Une jeune femme parle à un homme qui n’est plus là. Mort.
C’est le moment où tout a basculé, où, pour ne pas sombrer, pour ne pas perdre complètement l’équilibre, il lui faut se poser sur ses deux pieds, ouvrir la bouche : crier ou chanter. Et l’on ne sait pas combien de temps durera ce chant : une heure, une journée, un an, trois nuits, une vie ? C’est le temps d’une révolution, le temps pour dire.
Le temps que dure la traversée opaque.
C’est un texte sur l’envahissement de l’ombre, de la brume.
Mais c’est aussi le temps pour faire ressurgir, étape après étape, le parcours de leur rencontre.
L’intention
Délivrance/Ouverture/Réconciliation. Ce sont les mots qui s’imposent. Comme si ce qui était refermé, replié, noué, devait trouver une issue.
Même si elle n’est pas visible.
Une femme appelle, convoque.
Elle pleure sans pleurer. Chante sans chanter. Face à elle-même, elle se débat.
C’est à cette bataille là que l’on invite le public à venir.
Etre le témoin de ce moment particulier où tout est à la fois très clair et très flou ; clair dans le tranchant des émotions, flou dans le repère du temps ;
Flou aussi dans l’appréhension de la réalité : la réalité échappe, la vision se tord, les ombres qui habitent la femme envahissent son espace. Freinent son mouvement. C’est aussi un texte sur l’immobilité.
Les personnages
Ils sont au nombre de trois.
La femme, l’homme, et la fille au sourire.
La femme
Elle parle à un homme qui n’est plus là et dont on comprendra qu’il est parti à la recherche d’une autre femme, la fille au sourire, avant de disparaître complètement.

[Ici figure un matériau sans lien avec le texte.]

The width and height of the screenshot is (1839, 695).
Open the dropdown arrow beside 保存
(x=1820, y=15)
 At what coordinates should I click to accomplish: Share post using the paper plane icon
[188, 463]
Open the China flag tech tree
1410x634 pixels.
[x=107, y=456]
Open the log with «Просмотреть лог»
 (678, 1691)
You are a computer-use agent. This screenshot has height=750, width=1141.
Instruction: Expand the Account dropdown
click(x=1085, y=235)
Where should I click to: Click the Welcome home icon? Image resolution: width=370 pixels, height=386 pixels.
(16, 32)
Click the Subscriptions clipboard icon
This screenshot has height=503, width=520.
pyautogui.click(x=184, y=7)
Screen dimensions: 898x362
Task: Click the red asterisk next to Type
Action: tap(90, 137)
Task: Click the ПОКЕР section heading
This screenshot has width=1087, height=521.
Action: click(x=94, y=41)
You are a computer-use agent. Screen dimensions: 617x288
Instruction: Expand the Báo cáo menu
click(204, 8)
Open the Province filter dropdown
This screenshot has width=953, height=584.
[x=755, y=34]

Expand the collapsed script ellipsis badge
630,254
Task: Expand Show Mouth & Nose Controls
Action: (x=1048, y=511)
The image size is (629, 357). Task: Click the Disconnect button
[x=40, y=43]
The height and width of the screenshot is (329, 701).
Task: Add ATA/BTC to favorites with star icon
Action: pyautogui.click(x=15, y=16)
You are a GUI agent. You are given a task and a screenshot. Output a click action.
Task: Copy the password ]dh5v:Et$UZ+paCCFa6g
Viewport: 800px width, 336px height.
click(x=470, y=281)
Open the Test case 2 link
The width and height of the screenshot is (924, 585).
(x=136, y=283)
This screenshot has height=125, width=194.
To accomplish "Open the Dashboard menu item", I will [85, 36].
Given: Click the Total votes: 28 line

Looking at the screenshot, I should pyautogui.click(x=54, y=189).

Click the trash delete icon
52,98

Elle dit le chagrin, la colère, le ressentiment.
Elle halète, accroche, ressasse, invente peut-être…
L’homme
Il s’agit de l’homme aimé.
Il revient, quasi silencieux. Fantôme ? Que veut-il ?
La fille au sourire
Elle est d’ailleurs. L’on ne sait rien d’elle, si ce n’est ce que la femme en dit.
Elle est d’ailleurs. Elle échappe. A l’homme. A la femme.
Sauf à elle-même peut-être.
Scénographie : rapports entre l’espace et le temps
L’espace
La pièce s’ouvre sur un espace étranglé : l’espace ténu de l‘équilibre.
Au fil du texte l’on se demande si ce que cette femme dit s’inscrit dans une réalité. Si oui, dans quelle réalité.
Et l’on se pose la question de savoir où elle est.
Le temps
Quand la femme commence à parler, les repères sont assez clairs, fiables. Matin, dimanche, midi.
Puis quand elle a fini de parler, une vingtaine de pages plus tard, on ne sait plus s’il s’agit de la nuit ou de l’aube.
Comme si cette femme avait commencé à parler un matin, un dimanche matin et finissait de parler à l’aube d’un autre jour, d’une autre année …d’une autre vie.
Le texte
La parole, un chant
Nécessité de la parole. Cette femme parle. Tant qu’elle parle/ chante ; elle vit. Elle fait vivre son amour.
Elle parle à celui qui n’est pas là, à cette part d’elle-même peut-être qui est effacée.
Dès qu’elle s’arrête de parler, l’obscurité menace, le sol vacille. Parler, c’est nommer. Appeler. Convoquer.
Le silence
Le silence est premier. Chaque fois que la femme s’arrête de parler, elle écoute.
Quand/puisque/parce que/ si/ rien ne se manifeste, elle parle. Elle se sauve de ce silence, d’elle–même en parlant.
Les rythmes
Ils sont multiples. La parole convoque, convainc. Elle déploie ou fait haleter celle qui la dit. Même la plainte chez cette femme est l’expression du vivant.
Equipe artistique
Une comédienne, (Brigitte Stanislas) un comédien, (Yvan Serouge), une danseuse (Anamaria Fernandes), un compositeur sonore (Pierre Gufflet), une costumière (Maria Marques Bonet), une plasticienne (Régine Halloux), un éclairagiste (Dominique Bourges) travaillent sur ce projet.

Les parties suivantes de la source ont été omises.